Beyond the pot rack and kitchen, that feeling's elusive. Real life is full of things headed in the wrong direction.

State agencies that put their head in a dark place and refuse to take it out. Peet's Coffee, now with long lines and high prices and crappy treats, slouching toward Starbucks. The Bay Area, full of smart successful types who can't figure out the whole housing thing so that humans can live here.

The city where I'm lucky enough to live, claiming to be bike-friendly but at the same time thwarting all attempts at infrastructure. Green bike lanes? Green paint is really expensive.

Friends on bikes feeling threatened and marginalized. The people and politics of bike coalitions, disorganized, ineffective, accountable for nothing. Daily clashes with other trail and road users on my commute. The whole thing about jockeying for space.

Gluten. The world is full of gluten. It's lurking in tortilla chips, even. The past two weeks, not being able to think or feel normally.

The noise of social media. Having killed investigative journalism and replaced it with, let's be honest, mostly personal drivel on Facebook and Twitter.

Trying to do really well in the chaos of work, without knowing exactly what that looks like or what I can deliver.

(Oh, sorry...the paste!)

It comes from Switzerland, where life is orderly. Lives in a white tube and lasts for years and works like toothpaste for stainless steel. First you rinse the pan in hot water. Then just put a dab of grey paste somewhere on the outside. Doesn't really matter where or how much. Rub it in with a paper towel. Work in all the grey stuff until there's none left and the pan is shining. More gunk on the pan? Add more paste and repeat.

All the little marks and scuffs and particles that accumulate with daily use, they come off on the paper towel. Voila!

Shiny pans don't make all the other stuff OK. On the other hand, it doesn't hurt to have visible evidence that a little effort can turn things around.

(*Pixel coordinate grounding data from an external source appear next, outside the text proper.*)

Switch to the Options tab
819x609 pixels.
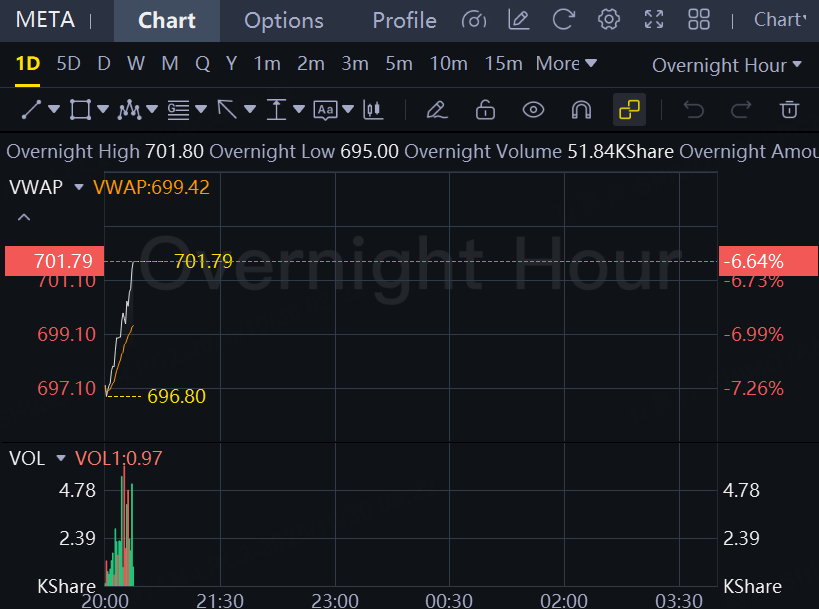coord(284,21)
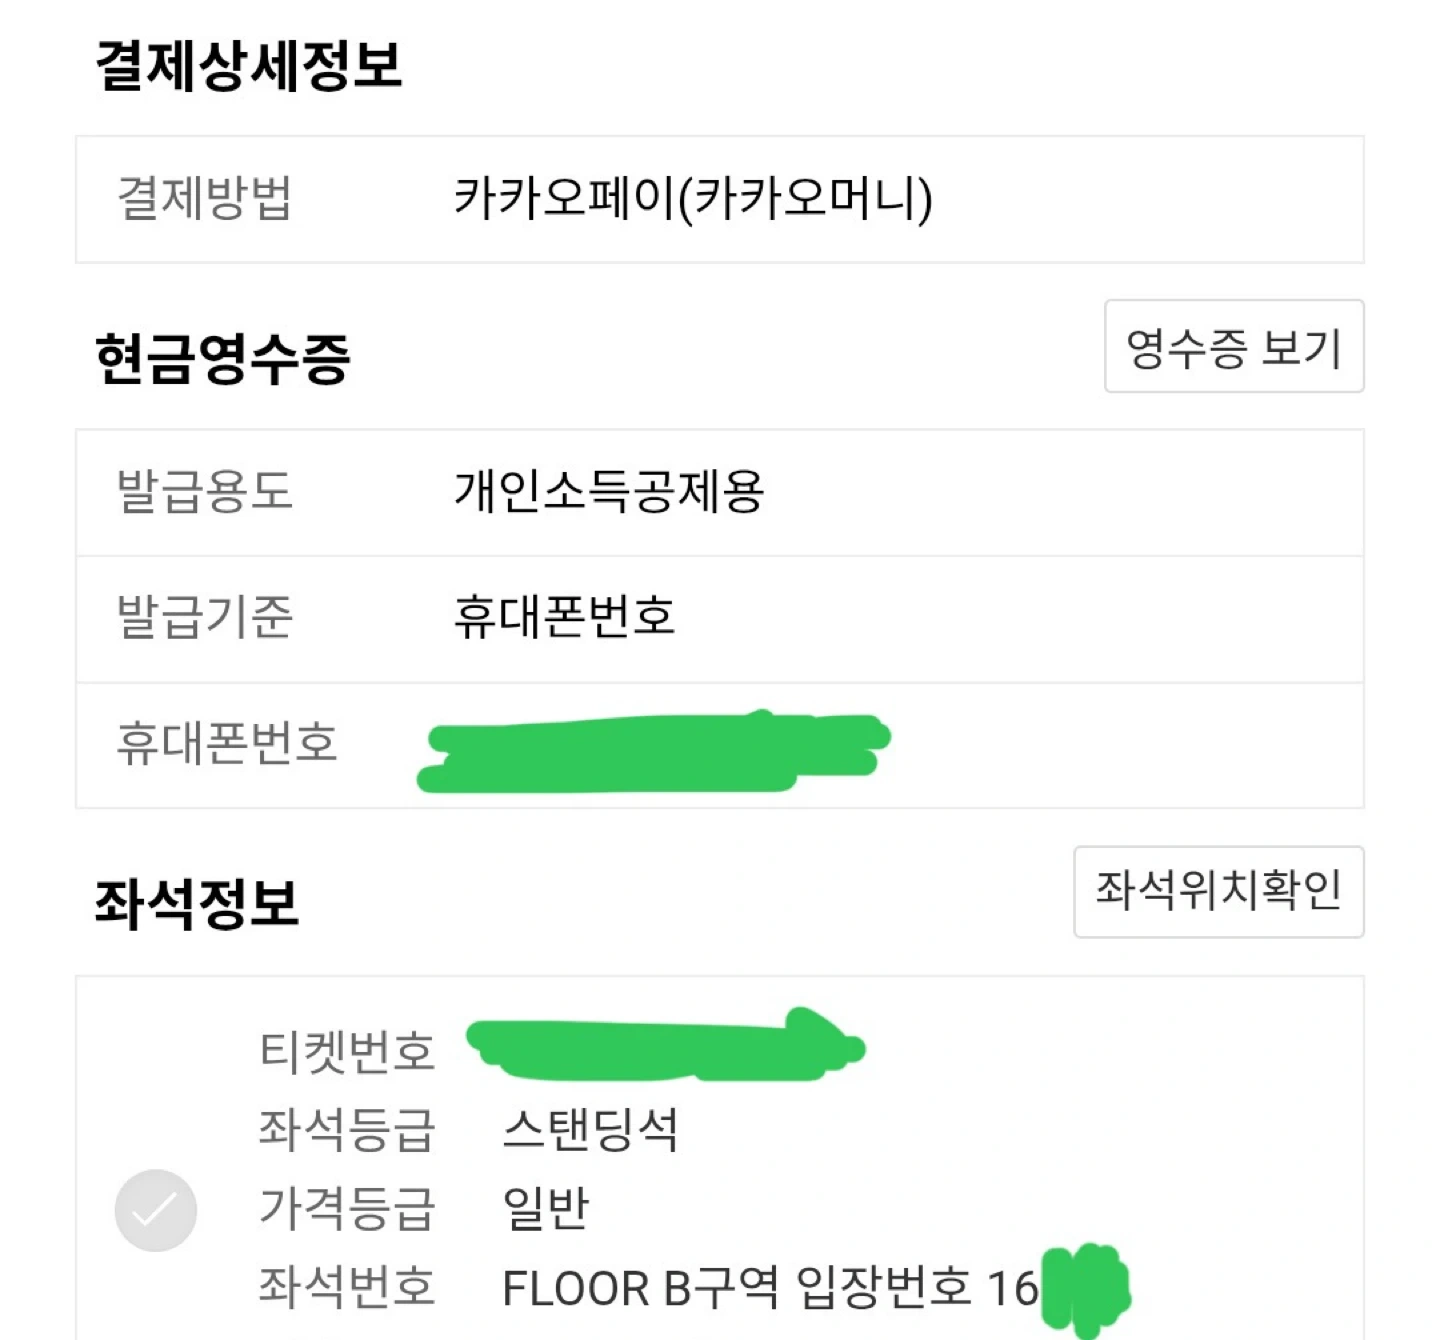Click the 결제방법 row label

(204, 197)
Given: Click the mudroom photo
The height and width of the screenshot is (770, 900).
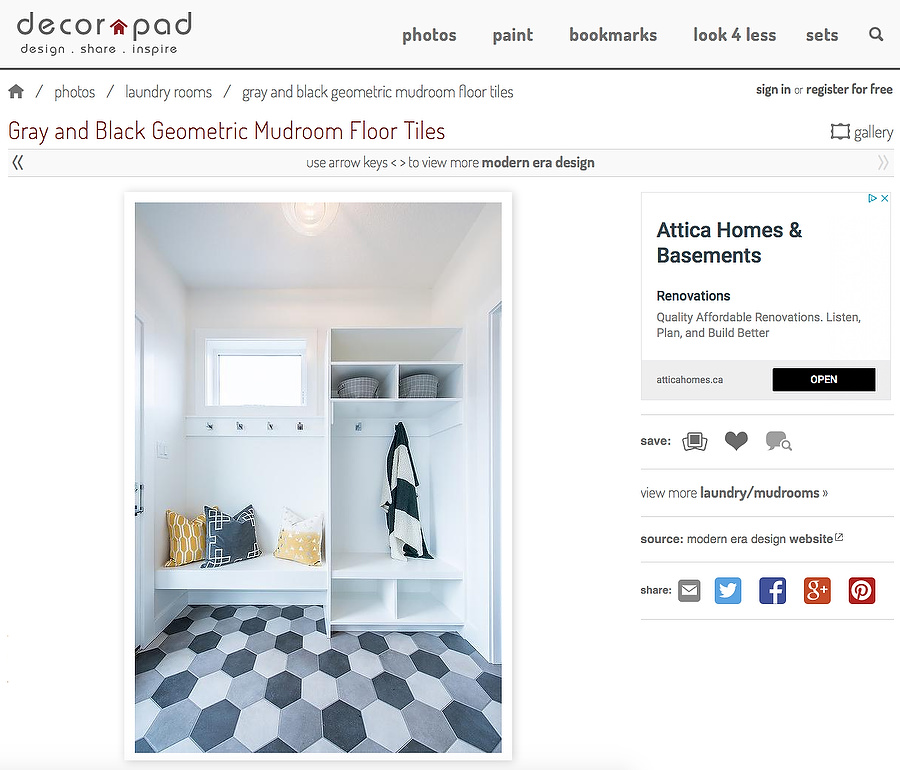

Tuesday, September 9, 2014

Big guy

Just want to say that I'm not riding all the way to the right side of the road. Nope. I'm more like somewhere on the right half of Mount Hamilton Ave. in Los Altos, rocking out to Robbie Robertson. Trying to ride fast-ish. Trying to get to Foothill and Arastradero by 7am.

That's when the big-ass truck passes me on the left. Plenty of room but the driver's making noise, yelling something out the window. Makes him look like an idiot. It's too late to move further to the right and anyway now I don't feel like it. The headphones make a handy buffer; can't hear a thing. Just that he's angry.

Might have flipped him the bird; I don't recall.

In front of me now, the brake lights go red. Big guy wants to tango. I move over to the left edge of the road and pass the truck, no hesitation. Singing along in my head. Going fast-ish.

It's totally different, this album; an acquired taste. Highly recommend.

The moment passes; the guy seems to give up the fight. Rolls the truck in an orderly fashion right up to the stop sign. Maybe he's figured out I can see his license plate clearly from here. Maybe he realizes I can't hear him and don't care, and it's not worth yelling if no one's on the other end.

Or maybe he's figured out his truck is plastered with the name of a business, Vojvoda Pest Control. That getting arrested for deadly assault and a variety of traffic violations might not be good for his livelihood. He might have trouble wriggling out, might lose the truck...


It's not like he's the first irate idiot who's ever tried this. It's kinda early to be pissed off though. Probably all those chemicals affecting his brain. Or maybe he's just a bully who mistook me for a victim. Maybe he thinks I wouldn't beat him senseless in self-defense.

I have a good ride. With Alex and Scott, up-sa-daisy up Page Mill to the water fountain, then back down into the valley. Shower and change at home, then ride to work. In a good mood all day long.